At the time of Pinney's death he had written an unpublished book on being a war correspondent which included detailed stories of his travels in World War II Europe.

==Friends and associates==
Pinney went to elementary school with and was lifelong friends with Bernard Herrmann who scored Citizen Kane, Psycho, and Taxi Driver. He was lifelong friends with Abraham Polonsky. He was also friends with writer Ivan T. Sanderson. Pinney moved into Sanderson's apartment in the Whitby on 45th Street in Manhattan's Hell's Kitchen around the time of Sanderson's death. He was also good friends with billionaire Arthur Jones of Nautilus, Inc. exercise equipment fame.
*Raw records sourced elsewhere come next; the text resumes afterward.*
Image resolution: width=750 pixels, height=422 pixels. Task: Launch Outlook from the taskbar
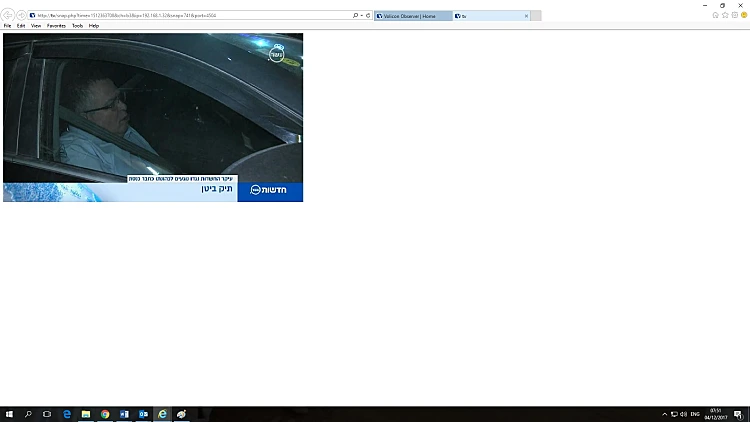point(143,414)
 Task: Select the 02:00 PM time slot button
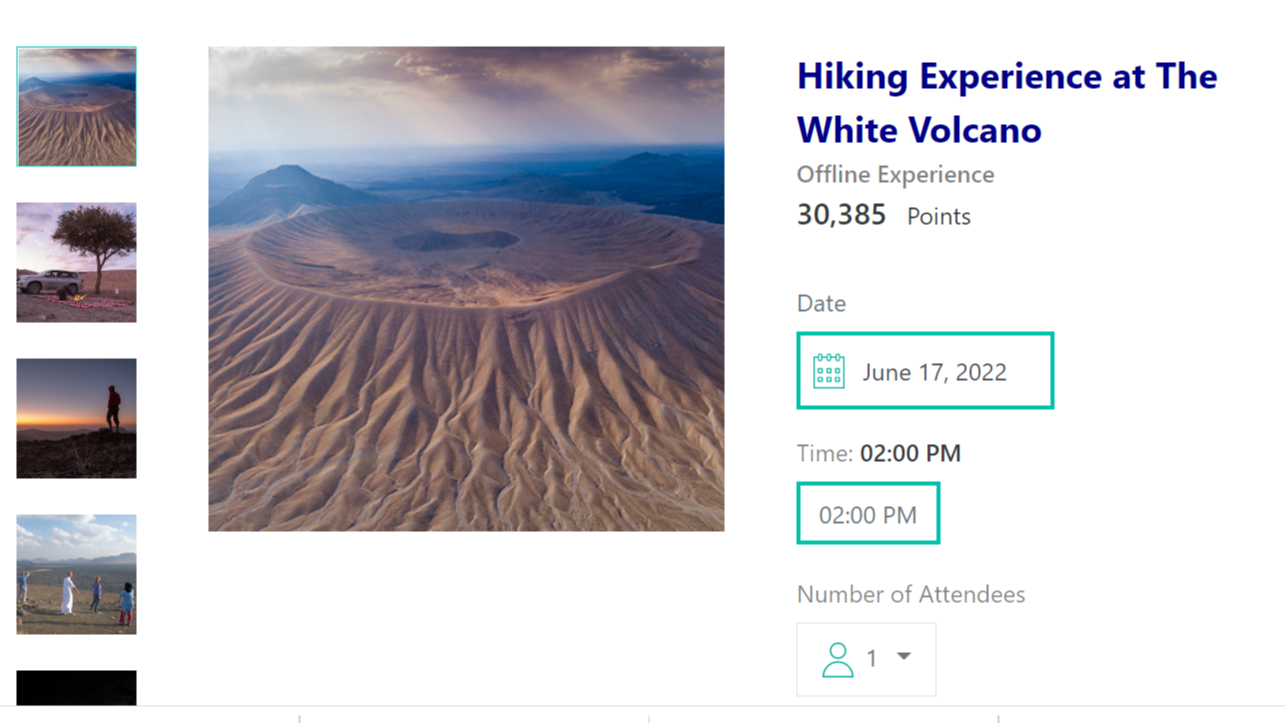pyautogui.click(x=868, y=514)
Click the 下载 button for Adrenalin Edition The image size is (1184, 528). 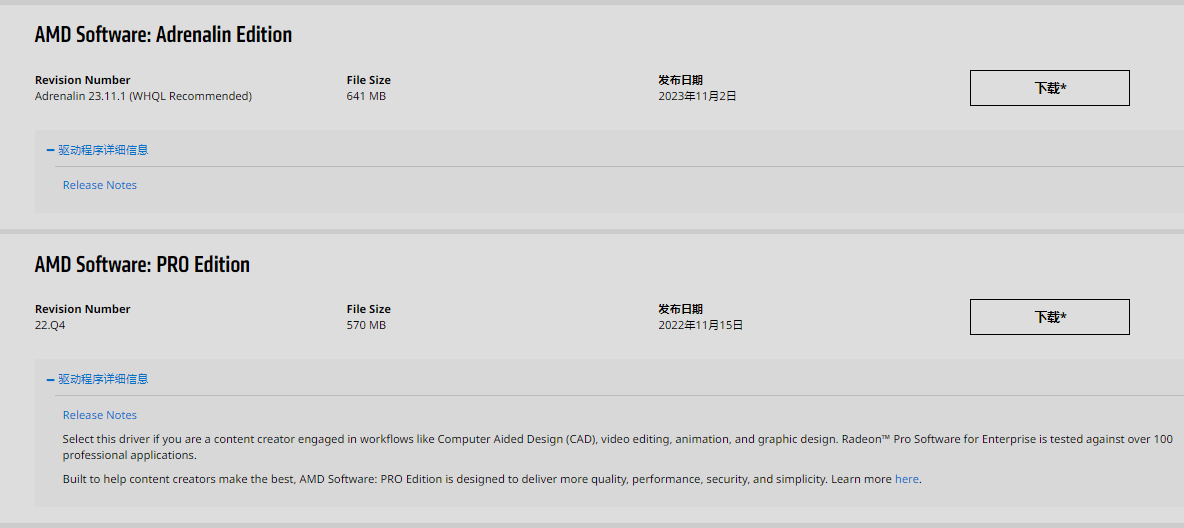click(x=1049, y=88)
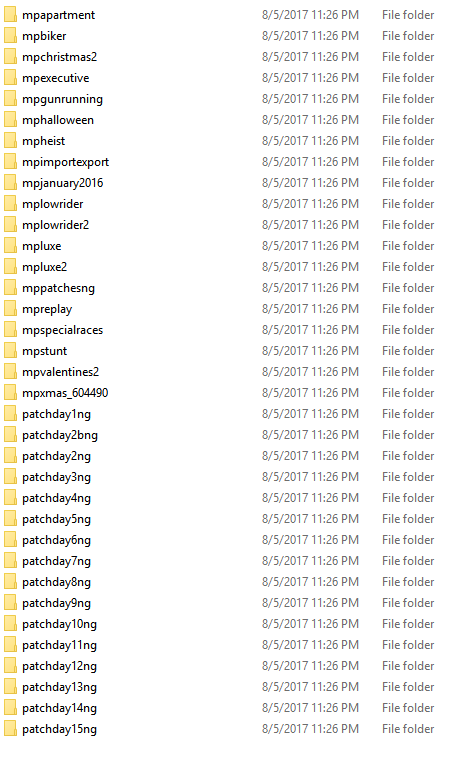Click the mpstunt folder icon

[10, 351]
Pinney studied anthropology at Columbia University under Franz Boas. In 1927 Roy competed in a Boy Scout essay contest to accompany Martin and Osa Johnson on one of their wild-life movie-making trips to Africa, but didn't make it. Years later, after Martin Johnson was killed in a plane crash, Osa and Roy became lifelong friends. In 1929 Roy traveled on an expedition to British Guiana with Somerset Maugham. Pinney was friends with the American photographer and model Bunny Yeager. In the book Bunny's Honeys Bunny mentions Pinney in her story of the origin of the phrase "the world's prettiest photographer" that is used to describe her. He was also friends with artist William Ward Beecher and with artist Ugo Mochi who designed his letterhead. Pinney was an early patron of George Nakashima, commissioning 18 pieces of furniture starting in 1947. He was also friends with Jim Fowler and Marlin Perkins of Wild Kingdom fame and filmed many of the episodes. Finally, Pinney was friends with John Steinbeck when Steinbeck lived in New York.